Our python package provides a simple API to download the model weights and load it into resnet50 architecture so you can use your data for easy inference

Note: The download takes a couple of minutes (~8 mins). You can see a progress bar that shows you the time indication

In [5]:
from fmcib.models import fmcib_model

model = fmcib_model()

Downloading: 100% [738451713 / 738451713] bytes

2024-02-14 12:39:54.885 | INFO     | fmcib.models.load_model:load:66 - Loaded pretrained model weights 



Printing the model allows you to see its composition. The `LoadModel` is a container that consists of a `trunk` and `heads` components. 


More specifically,

The model is composed of a `ResNet` architecture with the following layers:

1. A 3D convolution layer (`Conv3d`) with 128 output channels and a 7x7x7 kernel size.
2. A 3D batch normalization layer (`BatchNorm3d`).
3. A ReLU activation function.
4. A 3D max pooling layer (`MaxPool3d`).

The main body of the model consists of four sequential layers (`layer1`, `layer2`, `layer3`, `layer4`), each containing multiple `ResNetBottleneck` blocks. Each `ResNetBottleneck` block consists of three convolution layers, three batch normalization layers, and a ReLU activation function. Some blocks also include a downsample layer, which is a sequential layer consisting of a convolution layer and a batch normalization layer.

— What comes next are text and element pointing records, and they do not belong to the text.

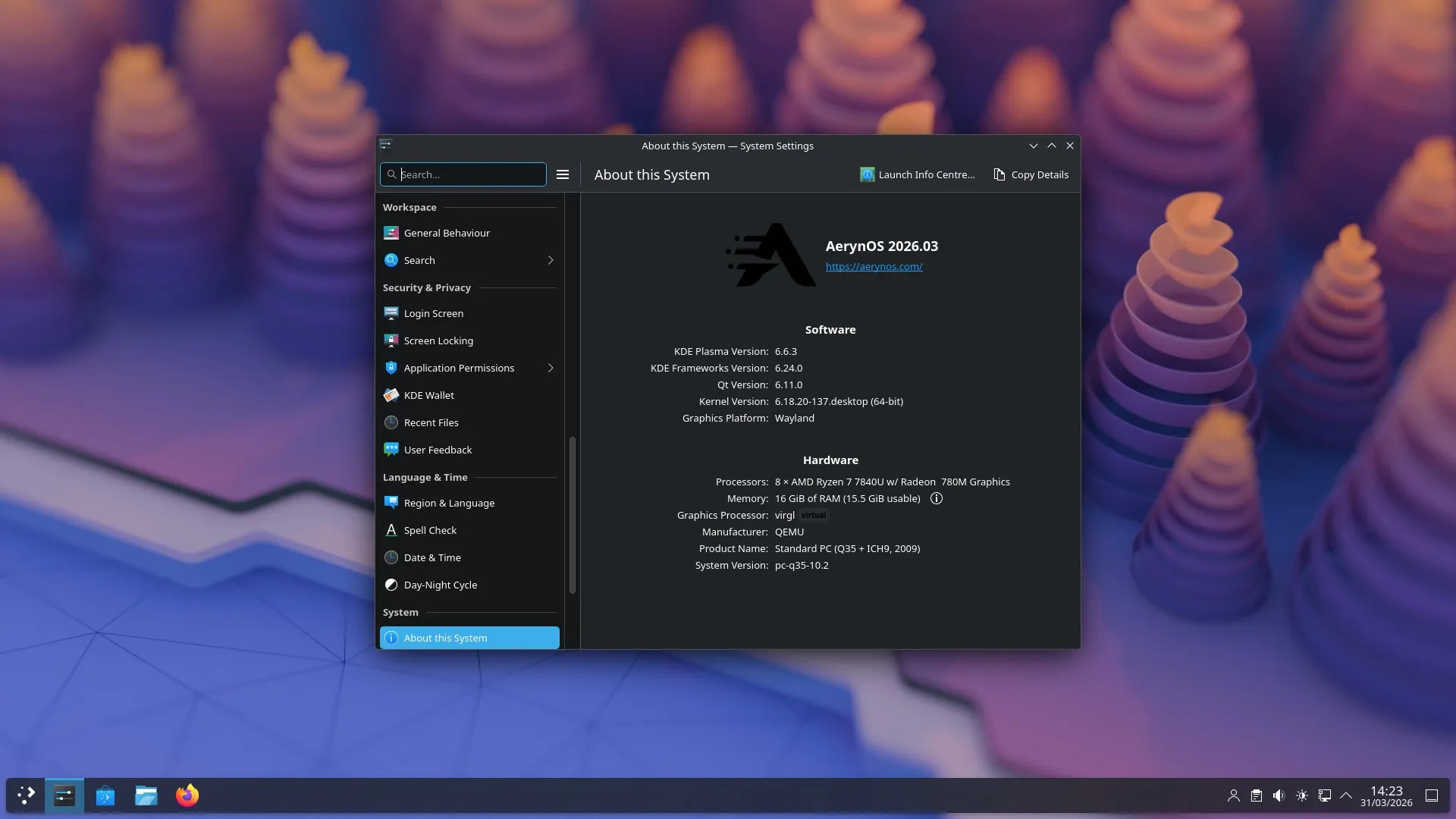Launch Firefox from the taskbar
This screenshot has width=1456, height=819.
(187, 795)
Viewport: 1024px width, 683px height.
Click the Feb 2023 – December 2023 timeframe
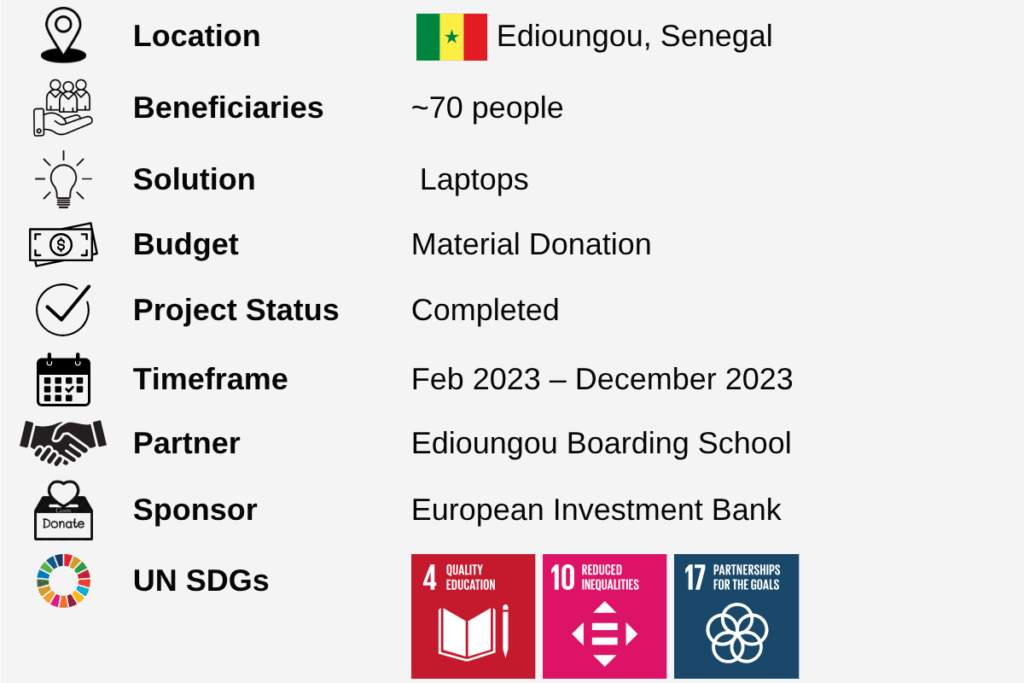602,379
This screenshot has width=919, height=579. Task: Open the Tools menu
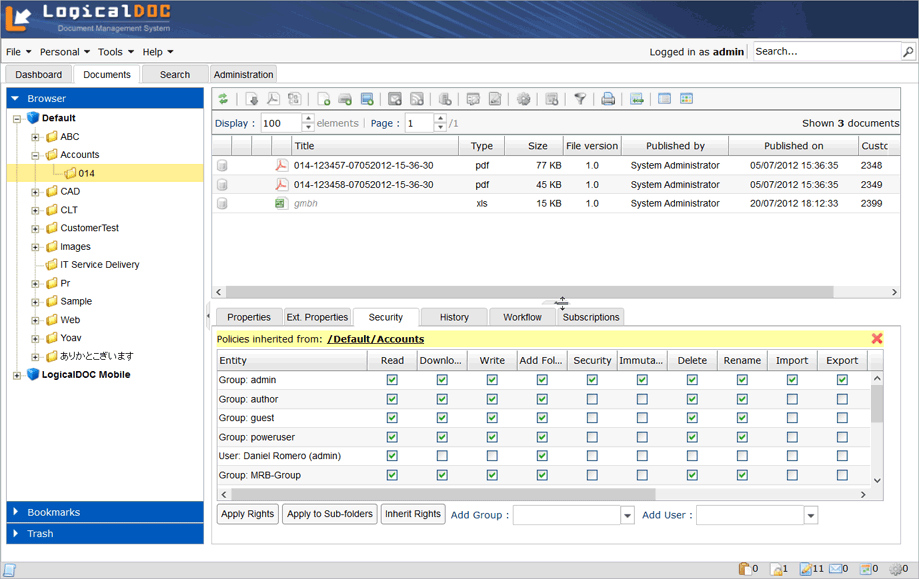112,51
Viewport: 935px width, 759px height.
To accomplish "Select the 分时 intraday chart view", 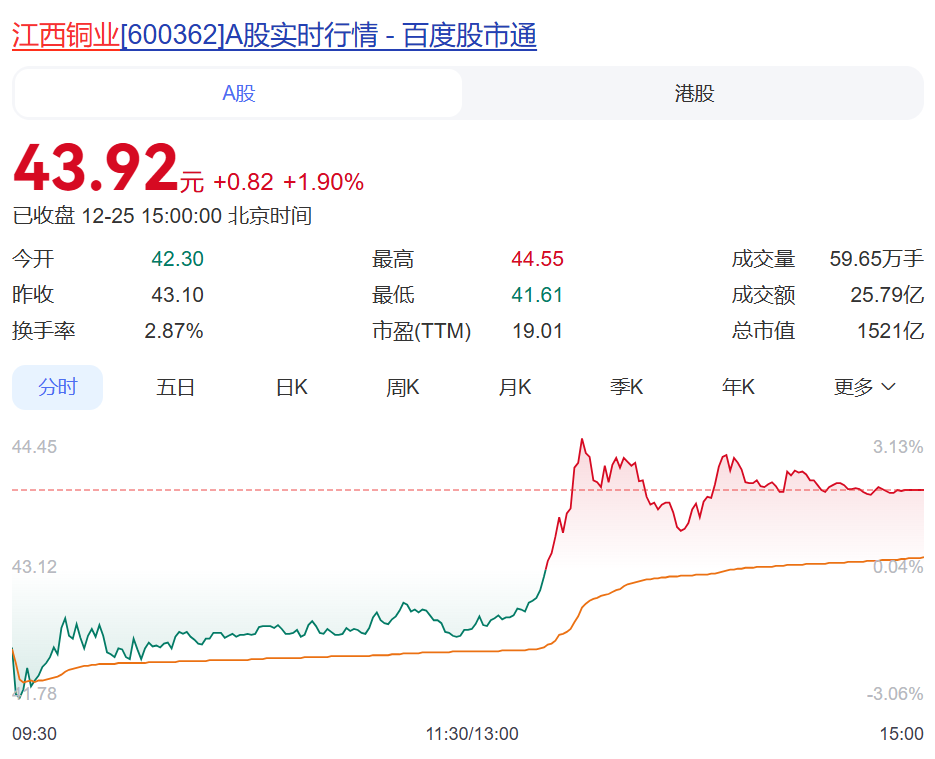I will (57, 387).
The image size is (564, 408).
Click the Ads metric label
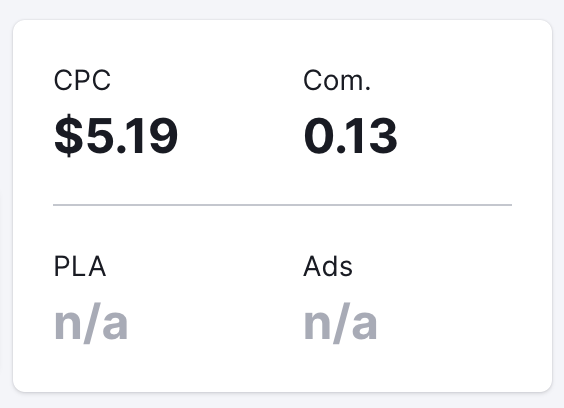[x=328, y=266]
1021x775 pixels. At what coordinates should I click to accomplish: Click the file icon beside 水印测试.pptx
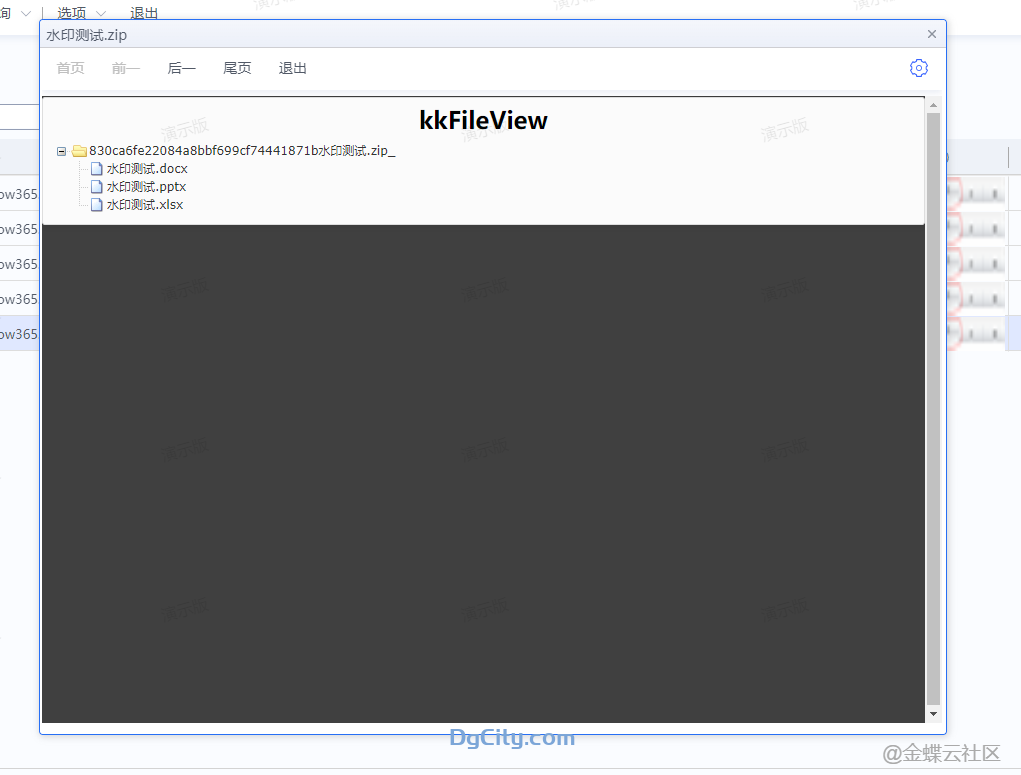click(x=97, y=187)
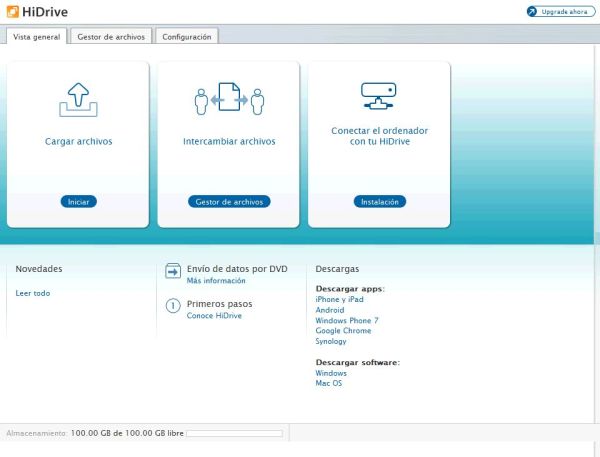Open the Leer todo link
The width and height of the screenshot is (600, 457).
point(33,293)
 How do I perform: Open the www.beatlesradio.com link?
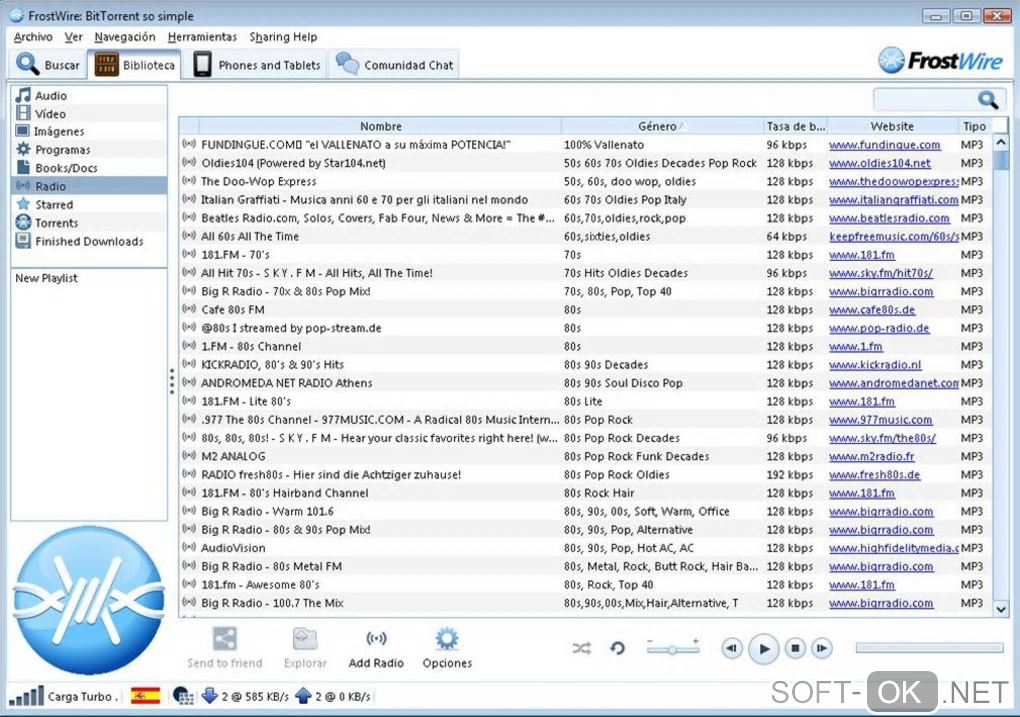[x=889, y=218]
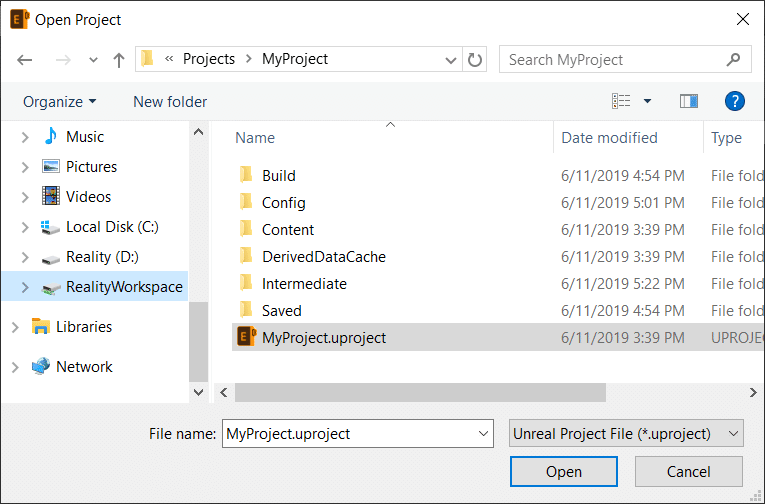Open the Unreal Project File type dropdown
The height and width of the screenshot is (504, 765).
(x=626, y=434)
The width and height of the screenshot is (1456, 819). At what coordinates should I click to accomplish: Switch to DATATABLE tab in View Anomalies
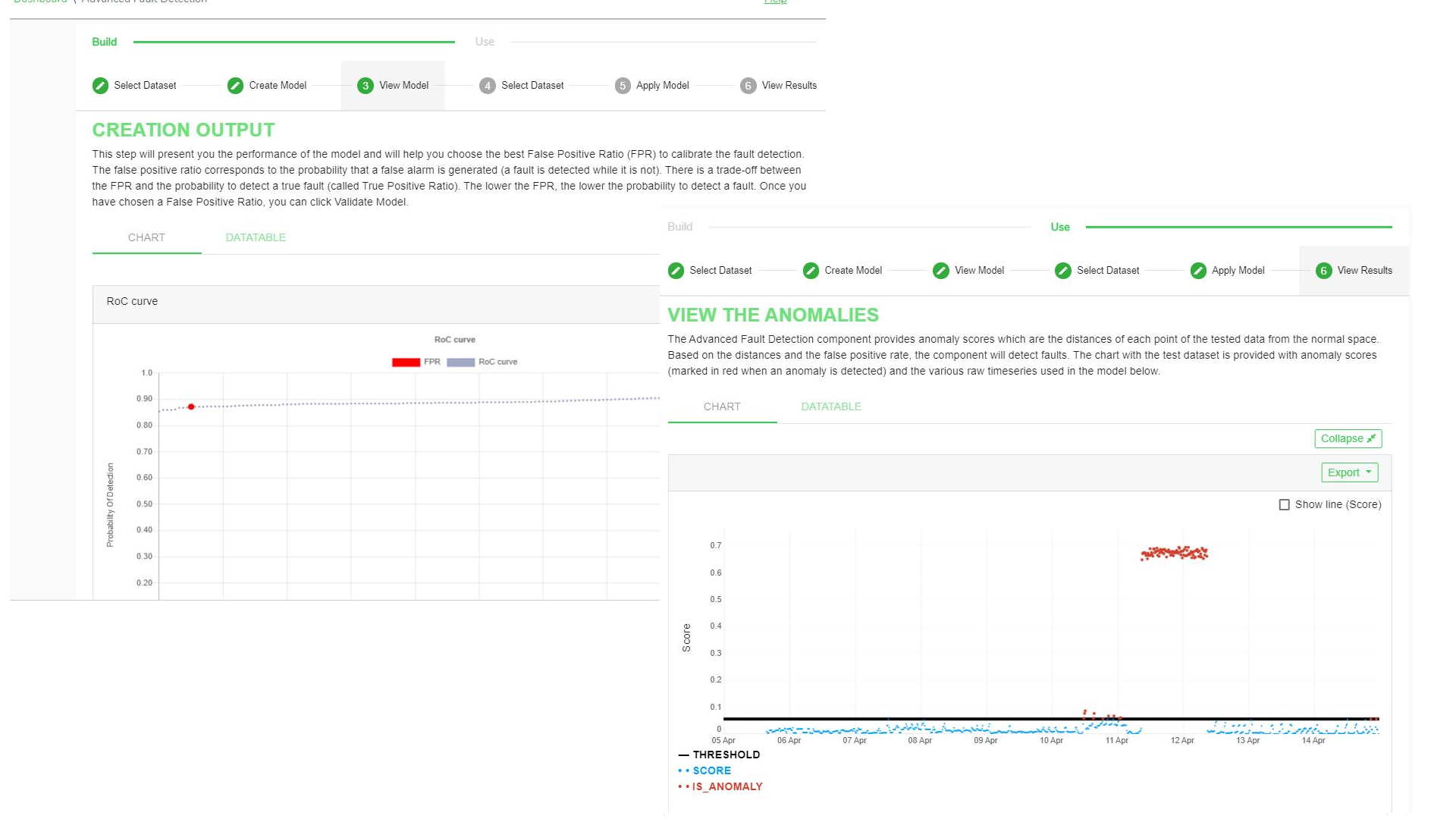pos(831,406)
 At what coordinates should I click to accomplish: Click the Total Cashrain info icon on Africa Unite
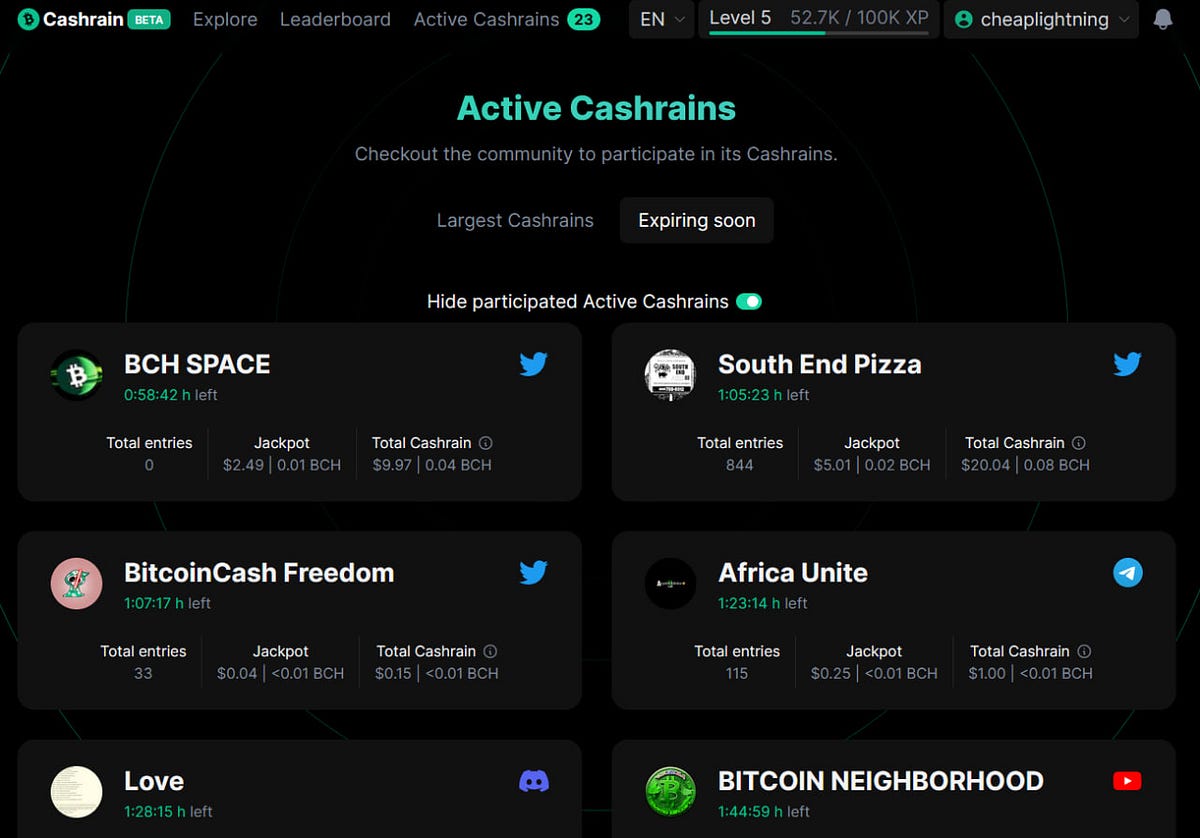click(1084, 651)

The output of the model is processed by an adaptive average pooling layer (`AdaptiveAvgPool3d`) and an identity layer (`Identity`).


In [9]:
print(model)

LoadModel(
  (trunk): ResNet(
    (conv1): Conv3d(1, 128, kernel_size=(7, 7, 7), stride=(2, 2, 2), padding=(3, 3, 3), bias=False)
    (bn1): BatchNorm3d(128, eps=1e-05, momentum=0.1, affine=True, track_running_stats=True)
    (relu): ReLU(inplace=True)
    (maxpool): MaxPool3d(kernel_size=3, stride=2, padding=1, dilation=1, ceil_mode=False)
    (layer1): Sequential(
      (0): ResNetBottleneck(
        (conv1): Conv3d(128, 128, kernel_size=(1, 1, 1), stride=(1, 1, 1), bias=False)
        (bn1): BatchNorm3d(128, eps=1e-05, momentum=0.1, affine=True, track_running_stats=True)
        (conv2): Conv3d(128, 128, kernel_size=(3, 3, 3), stride=(1, 1, 1), padding=(1, 1, 1), bias=False)
        (bn2): BatchNorm3d(128, eps=1e-05, momentum=0.1, affine=True, track_running_stats=True)
        (conv3): Conv3d(128, 512, kernel_size=(1, 1, 1), stride=(1, 1, 1), bias=False)
        (bn3): BatchNorm3d(512, eps=1e-05, momentum=0.1, affine=True, track_running_stats=True)
        (relu): ReLU(inplace=True)

## Using the model for inference
We can take a dummy torch tensor and pass it through the model to see the input and output more clearly. The last layer is an average pooling layer, so you can effectively pass it any input size and you will receive a constant sized output that has 4096 dimensions (the number of channels of the last conv layer)


In [11]:
import torch

ip = torch.rand(
    1, 1, 50, 50, 50
)  # The input tensor should be of shape (B, C, H, W, D) where B is the batch size, C is the number of channels, H is the height, W is the width and D is the depth.
ip_2 = torch.rand(1, 1, 60, 60, 60)
ip_3 = torch.rand(1, 1, 30, 30, 30)

In [12]:
# The recommended size for the input tensor is 50x50x50
out = model(ip)
out.shape

torch.Size([1, 4096])

In [13]:
# The model can also take input of different sizes as well if needed (not tested)
out = model(ip_2)
out.shape

torch.Size([1, 4096])

In [15]:
# A very small input size is not supported as the filters are designed for atleast a 50x50x50 input. So this will give you an error.
out = model(ip_3)
out.shape

ValueError: Expected more than 1 value per channel when training, got input size torch.Size([1, 1024, 1, 1, 1])